YOUR GOAL
Each record below needs to be copied out exactly as it stands.

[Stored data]
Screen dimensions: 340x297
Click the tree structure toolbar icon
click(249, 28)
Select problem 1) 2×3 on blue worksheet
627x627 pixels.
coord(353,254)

COMPLETED EXERCISE
Screen dimensions: 340x297
Click the tree structure toolbar icon
click(249, 28)
Select problem 1) 2×3 on blue worksheet
627x627 pixels.
coord(353,254)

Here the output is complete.